____ Fragmento seleccionado

La República
La mitadmasuno
11 de octubre de 2019
Juan De la Puente
La disolución del Congreso es
visto como un hecho vivido como un relámpago, y de él se destaca la velocidad
de la normalización de la crisis y
la igualmente rápida derrota de los disueltos, en alguna dinámica cercana a la
resignación. Se extraña, no obstante, que la observación no pasara a lo
realmente sorprendente: el escaso protagonismo de la sociedad, lo que se llama “la calle”.
En este episodio las masas no
hicieron la historia; la movilización ciudadana fue puntual, decisiva, pero
limitada, en un contexto crítico y extremo donde no existía agitación, solo
agitados, un desenlace que no puede explicarse exclusivamente desde la falta de
legitimidad de los actores, es decir, desde la desafección.
Sostengo que la sociedad ha
reaccionado también desde sus intereses específicos, de ese “mucho que perder”
que muestran y matizan algunos datos de la encuesta del IEP reciente. En ella, solo el
22% cree que la decisión de disolver el Congreso implica un golpe de Estado, una cifra que se eleva a
26% en los sectores D y E y a más de un tercio entre los jóvenes de 18-24 años.

________

Tarea asignada:
Copia sin cambios el pasaje de la columna sobre la disolución del Congreso que comienza en "En este episodio" y termina en "de 18-24 años.".

____ Muestra del listado

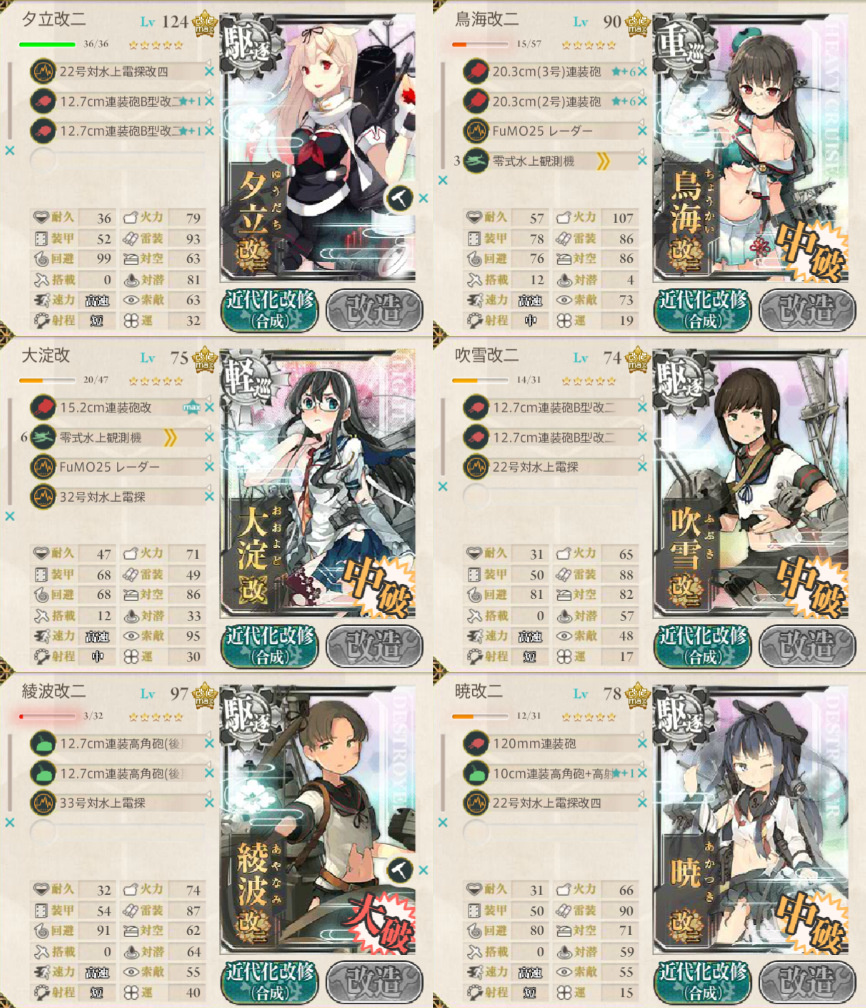Image resolution: width=866 pixels, height=1008 pixels.
Task: Remove the FuMO25 レーダー from 鳥海改二
Action: [642, 130]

________

Resultado:
En este episodio las masas no
hicieron la historia; la movilización ciudadana fue puntual, decisiva, pero
limitada, en un contexto crítico y extremo donde no existía agitación, solo
agitados, un desenlace que no puede explicarse exclusivamente desde la falta de
legitimidad de los actores, es decir, desde la desafección.
Sostengo que la sociedad ha
reaccionado también desde sus intereses específicos, de ese “mucho que perder”
que muestran y matizan algunos datos de la encuesta del IEP reciente. En ella, solo el
22% cree que la decisión de disolver el Congreso implica un golpe de Estado, una cifra que se eleva a
26% en los sectores D y E y a más de un tercio entre los jóvenes de 18-24 años.